Plexera China has also proved a "significant input and development" resource for the company. The China office has developed Plexera's next-generation software-analysis tool, which is based on Labview, the "format of choice for diagnostics and pharma research instruments," Smith noted.

Plexera China also has expertise in optics, electrical engineering, and mechanical engineering, he said. And Plexera has been able to reduce its system costs by building a network of supply vendors that provide "essential, high-labor components" for its PlexArray instrument. Smith declined to discuss the current price of the PlexArray system.

As other expatriate manufacturers have found, China can become a source of revenue. Smith said that Plexera was recently notified that it will receive a "multimillion dollar" grant from the Chinese government intended to support operations and international collaborations.

That will help the firm to continue its operations, which were funded through initial seed financing in its first year of operations. This year it is surviving on revenues, having recorded $500,000 in the first six months from sales of systems and consumables to early-access customers, which largely comprise previous users of Plexera products.

"There were five alpha-beta units out there with collaborators before we acquired the assets and one of the first things I did was reestablish relationships with those customers," Smith said. "Even after a year and a half of no support, those systems were up and running and people were publishing again."

The firm currently lists on its website MUSC, the ISB, Baylor, and Arizona State University as partners.

One continuous customer has been Joshua Labaer, who last year became director of ASU's Biodesign Institute.
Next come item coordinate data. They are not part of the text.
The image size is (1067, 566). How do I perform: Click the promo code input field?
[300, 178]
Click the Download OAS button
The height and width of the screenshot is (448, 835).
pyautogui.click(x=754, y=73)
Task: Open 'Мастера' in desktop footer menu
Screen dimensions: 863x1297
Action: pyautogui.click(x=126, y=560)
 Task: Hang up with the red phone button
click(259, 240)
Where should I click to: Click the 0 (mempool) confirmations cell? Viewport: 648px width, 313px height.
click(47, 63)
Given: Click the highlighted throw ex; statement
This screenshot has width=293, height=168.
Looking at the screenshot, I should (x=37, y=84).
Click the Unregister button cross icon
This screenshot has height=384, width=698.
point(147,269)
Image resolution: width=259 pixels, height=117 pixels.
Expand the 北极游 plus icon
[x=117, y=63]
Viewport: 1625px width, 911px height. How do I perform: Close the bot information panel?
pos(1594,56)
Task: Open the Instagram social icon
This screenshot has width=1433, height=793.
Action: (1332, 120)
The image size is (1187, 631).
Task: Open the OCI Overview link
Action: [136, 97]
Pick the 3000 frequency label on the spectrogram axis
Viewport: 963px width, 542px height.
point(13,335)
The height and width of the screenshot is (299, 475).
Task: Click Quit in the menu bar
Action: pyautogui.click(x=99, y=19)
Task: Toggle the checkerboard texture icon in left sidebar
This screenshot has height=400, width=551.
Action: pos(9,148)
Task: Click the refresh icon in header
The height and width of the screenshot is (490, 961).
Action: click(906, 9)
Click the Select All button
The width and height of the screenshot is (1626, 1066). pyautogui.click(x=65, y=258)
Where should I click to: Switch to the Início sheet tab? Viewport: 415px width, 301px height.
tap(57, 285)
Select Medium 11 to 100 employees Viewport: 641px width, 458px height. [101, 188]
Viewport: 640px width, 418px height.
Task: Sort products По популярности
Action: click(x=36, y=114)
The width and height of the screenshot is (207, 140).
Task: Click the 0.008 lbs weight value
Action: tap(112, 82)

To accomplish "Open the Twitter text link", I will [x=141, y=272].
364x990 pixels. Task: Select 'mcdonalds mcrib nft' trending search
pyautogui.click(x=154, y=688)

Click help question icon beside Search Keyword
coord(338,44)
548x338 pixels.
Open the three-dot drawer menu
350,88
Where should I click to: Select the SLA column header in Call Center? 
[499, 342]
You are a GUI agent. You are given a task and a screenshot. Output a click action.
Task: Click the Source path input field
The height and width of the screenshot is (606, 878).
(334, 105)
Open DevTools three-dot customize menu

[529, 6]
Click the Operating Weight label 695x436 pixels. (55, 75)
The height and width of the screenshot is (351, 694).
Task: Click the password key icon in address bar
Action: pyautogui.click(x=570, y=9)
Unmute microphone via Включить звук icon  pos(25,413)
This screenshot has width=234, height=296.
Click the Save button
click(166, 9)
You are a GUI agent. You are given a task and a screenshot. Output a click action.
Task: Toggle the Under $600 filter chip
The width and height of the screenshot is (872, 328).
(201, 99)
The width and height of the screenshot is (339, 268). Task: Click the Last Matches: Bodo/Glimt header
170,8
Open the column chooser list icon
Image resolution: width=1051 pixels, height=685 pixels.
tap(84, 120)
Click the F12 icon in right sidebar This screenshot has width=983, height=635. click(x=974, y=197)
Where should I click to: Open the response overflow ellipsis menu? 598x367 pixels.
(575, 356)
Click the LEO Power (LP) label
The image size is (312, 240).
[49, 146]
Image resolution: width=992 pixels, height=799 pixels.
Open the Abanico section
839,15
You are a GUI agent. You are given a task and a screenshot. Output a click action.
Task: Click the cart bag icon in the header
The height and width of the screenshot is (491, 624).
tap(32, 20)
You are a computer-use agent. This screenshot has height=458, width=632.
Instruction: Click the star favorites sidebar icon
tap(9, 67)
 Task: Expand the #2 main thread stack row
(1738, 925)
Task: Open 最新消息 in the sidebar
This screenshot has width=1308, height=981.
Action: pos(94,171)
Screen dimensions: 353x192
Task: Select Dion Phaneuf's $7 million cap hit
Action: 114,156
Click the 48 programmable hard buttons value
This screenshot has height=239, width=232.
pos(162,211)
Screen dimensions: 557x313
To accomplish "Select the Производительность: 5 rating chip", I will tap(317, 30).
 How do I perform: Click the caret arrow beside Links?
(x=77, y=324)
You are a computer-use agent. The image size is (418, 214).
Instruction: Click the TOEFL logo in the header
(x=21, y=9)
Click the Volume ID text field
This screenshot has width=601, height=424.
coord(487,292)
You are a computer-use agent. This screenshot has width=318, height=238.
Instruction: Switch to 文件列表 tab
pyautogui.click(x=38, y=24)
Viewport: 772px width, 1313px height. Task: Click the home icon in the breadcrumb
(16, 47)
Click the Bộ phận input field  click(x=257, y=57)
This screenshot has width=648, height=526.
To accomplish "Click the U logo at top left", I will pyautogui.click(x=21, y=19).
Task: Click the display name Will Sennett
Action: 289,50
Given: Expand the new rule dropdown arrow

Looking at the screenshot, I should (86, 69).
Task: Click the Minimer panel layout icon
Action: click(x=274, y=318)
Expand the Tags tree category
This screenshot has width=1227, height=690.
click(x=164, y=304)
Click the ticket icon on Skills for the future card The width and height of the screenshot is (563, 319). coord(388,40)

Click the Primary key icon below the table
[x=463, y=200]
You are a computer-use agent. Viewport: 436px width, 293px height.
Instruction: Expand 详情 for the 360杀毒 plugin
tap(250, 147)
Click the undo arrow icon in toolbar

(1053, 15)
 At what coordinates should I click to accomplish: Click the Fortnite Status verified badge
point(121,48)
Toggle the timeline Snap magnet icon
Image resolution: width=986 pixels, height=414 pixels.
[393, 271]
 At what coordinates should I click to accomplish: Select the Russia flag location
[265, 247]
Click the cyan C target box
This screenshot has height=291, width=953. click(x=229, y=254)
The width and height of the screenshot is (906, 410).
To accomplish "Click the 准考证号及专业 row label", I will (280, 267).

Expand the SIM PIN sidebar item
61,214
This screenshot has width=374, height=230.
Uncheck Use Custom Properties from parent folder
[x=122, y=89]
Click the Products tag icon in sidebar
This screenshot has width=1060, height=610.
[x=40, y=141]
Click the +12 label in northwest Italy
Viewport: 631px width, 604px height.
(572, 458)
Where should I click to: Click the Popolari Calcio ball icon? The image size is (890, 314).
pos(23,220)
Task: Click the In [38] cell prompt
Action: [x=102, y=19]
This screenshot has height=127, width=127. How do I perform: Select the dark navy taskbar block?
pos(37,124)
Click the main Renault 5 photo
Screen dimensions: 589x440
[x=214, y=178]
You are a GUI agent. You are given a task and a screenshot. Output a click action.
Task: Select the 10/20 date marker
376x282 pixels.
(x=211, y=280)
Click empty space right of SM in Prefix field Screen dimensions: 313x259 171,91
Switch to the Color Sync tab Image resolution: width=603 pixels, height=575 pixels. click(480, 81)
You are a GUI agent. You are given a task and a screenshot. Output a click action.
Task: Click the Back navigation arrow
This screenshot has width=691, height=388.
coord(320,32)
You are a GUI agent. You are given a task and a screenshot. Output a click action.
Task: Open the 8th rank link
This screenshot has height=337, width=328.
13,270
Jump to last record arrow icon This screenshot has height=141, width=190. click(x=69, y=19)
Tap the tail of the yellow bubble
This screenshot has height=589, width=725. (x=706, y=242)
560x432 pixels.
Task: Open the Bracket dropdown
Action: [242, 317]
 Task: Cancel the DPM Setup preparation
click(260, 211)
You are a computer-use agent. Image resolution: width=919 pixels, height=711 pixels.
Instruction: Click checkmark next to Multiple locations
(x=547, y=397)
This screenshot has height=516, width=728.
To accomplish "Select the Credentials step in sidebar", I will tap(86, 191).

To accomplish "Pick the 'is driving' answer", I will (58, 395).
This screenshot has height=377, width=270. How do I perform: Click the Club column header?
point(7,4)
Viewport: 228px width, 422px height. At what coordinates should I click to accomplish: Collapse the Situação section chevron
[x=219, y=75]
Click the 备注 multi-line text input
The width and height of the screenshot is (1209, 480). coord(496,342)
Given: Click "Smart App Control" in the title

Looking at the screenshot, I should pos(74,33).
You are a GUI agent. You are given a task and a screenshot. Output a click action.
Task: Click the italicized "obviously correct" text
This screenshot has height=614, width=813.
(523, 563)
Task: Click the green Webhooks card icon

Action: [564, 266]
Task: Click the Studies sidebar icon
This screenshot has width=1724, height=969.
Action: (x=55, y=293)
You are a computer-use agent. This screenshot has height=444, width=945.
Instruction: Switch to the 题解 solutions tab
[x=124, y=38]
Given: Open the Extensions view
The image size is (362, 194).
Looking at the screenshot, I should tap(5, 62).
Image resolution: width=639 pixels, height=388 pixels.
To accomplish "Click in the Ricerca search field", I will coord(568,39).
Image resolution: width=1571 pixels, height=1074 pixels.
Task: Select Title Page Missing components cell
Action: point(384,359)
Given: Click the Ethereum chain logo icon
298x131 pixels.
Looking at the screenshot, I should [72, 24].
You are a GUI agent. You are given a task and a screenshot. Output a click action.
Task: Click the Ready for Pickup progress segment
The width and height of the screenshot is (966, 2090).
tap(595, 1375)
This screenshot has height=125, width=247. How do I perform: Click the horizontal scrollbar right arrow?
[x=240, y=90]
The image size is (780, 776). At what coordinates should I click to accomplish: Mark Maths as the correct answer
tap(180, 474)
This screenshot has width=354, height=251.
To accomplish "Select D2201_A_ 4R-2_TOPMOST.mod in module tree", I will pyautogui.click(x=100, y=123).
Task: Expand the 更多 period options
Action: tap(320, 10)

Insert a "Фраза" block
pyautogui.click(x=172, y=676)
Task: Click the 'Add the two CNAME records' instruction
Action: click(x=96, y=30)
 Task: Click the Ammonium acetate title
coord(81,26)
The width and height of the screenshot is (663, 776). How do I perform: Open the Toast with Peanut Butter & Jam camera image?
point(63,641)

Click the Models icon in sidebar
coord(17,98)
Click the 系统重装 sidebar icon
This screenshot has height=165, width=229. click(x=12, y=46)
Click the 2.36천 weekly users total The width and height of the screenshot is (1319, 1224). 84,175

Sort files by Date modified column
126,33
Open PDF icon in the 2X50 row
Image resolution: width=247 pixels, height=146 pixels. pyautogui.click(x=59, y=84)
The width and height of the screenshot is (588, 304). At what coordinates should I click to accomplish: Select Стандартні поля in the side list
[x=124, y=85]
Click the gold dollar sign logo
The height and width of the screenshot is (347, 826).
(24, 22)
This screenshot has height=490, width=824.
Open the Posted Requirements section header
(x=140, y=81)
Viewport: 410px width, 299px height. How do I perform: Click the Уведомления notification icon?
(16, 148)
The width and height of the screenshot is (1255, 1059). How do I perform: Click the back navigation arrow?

Labaer, formerly of Harvard's Institute of Proteomics, has been using the Plexera technology as a basis for his nucleic acid programmable protein array platform for years (BAN 11/14/2006).

Plexera prefers to rely on revenues and not seek additional financing until the capital markets improve, Smith said. "Our intent was to keep our equity position in the company as it was originally until such time as we can get our valuation up and get investors without losing a huge portion of equity," he said. "We feel that, coming out of 2010, our valuation will be much, much higher."

Looking forward, Smith called Plexera a "healthy prospect," fueled by new business relationships in China and existing relationships with US customers. He also said the firm has had discussions with customers in Europe and elsewhere in Asia Pacific and that there is "worldwide interest" in the system.